▸ ENTRIES SHOWN:
▼

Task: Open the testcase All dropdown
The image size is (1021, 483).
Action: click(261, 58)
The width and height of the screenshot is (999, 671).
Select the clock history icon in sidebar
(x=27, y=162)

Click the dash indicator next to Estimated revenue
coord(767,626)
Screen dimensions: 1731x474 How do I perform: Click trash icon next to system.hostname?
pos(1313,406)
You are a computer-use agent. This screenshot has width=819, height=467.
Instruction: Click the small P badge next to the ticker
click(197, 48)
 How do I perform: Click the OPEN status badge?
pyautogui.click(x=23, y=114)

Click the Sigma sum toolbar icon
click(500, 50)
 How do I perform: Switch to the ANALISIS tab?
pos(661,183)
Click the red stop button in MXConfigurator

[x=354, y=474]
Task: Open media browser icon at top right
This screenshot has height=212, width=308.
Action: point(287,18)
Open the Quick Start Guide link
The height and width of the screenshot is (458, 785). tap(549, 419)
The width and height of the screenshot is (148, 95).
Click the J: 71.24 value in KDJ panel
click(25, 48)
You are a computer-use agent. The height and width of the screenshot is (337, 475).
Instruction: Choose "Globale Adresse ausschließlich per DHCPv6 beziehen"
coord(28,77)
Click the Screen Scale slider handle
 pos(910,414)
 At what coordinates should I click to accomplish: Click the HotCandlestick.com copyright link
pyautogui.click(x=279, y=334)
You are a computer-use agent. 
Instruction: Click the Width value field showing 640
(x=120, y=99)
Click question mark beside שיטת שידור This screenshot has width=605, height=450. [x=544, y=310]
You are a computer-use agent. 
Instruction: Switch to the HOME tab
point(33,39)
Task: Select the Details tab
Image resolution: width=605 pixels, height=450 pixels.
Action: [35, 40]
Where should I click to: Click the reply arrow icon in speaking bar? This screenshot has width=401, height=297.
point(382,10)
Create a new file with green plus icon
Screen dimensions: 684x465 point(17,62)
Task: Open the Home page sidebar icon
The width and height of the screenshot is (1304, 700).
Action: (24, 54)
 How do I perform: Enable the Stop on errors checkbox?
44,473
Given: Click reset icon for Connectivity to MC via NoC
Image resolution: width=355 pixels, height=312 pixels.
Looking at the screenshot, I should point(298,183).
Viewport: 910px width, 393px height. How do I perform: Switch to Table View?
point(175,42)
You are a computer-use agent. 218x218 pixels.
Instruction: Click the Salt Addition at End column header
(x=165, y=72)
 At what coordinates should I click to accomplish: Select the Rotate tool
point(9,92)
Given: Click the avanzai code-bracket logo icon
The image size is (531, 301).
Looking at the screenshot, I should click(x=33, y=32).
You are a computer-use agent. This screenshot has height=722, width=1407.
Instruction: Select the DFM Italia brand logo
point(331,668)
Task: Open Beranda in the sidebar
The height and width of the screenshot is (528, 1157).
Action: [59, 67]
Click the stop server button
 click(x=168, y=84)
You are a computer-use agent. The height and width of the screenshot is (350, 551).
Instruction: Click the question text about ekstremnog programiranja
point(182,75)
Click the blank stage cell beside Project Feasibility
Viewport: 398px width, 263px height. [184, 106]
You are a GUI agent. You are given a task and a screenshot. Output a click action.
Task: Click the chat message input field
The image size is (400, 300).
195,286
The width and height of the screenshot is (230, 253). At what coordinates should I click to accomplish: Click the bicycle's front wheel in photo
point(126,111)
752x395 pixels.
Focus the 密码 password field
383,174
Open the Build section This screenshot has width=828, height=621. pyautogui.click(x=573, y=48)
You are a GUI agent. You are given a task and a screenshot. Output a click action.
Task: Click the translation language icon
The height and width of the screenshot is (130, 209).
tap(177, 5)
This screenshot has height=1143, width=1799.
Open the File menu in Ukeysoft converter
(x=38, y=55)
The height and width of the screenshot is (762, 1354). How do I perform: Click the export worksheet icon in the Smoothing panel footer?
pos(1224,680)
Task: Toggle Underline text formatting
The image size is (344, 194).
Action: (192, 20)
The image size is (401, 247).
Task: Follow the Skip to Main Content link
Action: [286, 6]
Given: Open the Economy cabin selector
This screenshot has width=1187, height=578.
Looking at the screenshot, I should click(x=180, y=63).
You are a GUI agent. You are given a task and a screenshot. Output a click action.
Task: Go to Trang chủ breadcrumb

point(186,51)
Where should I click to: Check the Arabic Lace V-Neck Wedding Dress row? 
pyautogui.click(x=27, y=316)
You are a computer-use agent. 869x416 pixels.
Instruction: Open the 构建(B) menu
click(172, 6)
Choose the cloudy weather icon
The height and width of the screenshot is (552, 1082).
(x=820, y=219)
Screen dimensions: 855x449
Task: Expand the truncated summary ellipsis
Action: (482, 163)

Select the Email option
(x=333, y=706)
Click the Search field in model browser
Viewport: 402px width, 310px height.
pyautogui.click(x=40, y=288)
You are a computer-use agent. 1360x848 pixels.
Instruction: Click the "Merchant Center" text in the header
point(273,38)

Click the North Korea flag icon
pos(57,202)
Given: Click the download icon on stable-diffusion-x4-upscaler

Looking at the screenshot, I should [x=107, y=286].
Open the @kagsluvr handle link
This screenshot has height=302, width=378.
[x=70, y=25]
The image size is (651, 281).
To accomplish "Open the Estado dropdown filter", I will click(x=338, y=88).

▲

▸ TRY IT:
Go through the entries and copy each line holding the string "dropdown".

▸ ANSWER SECTION:
Task: Open the testcase All dropdown
To accomplish "Open the Estado dropdown filter", I will click(x=338, y=88).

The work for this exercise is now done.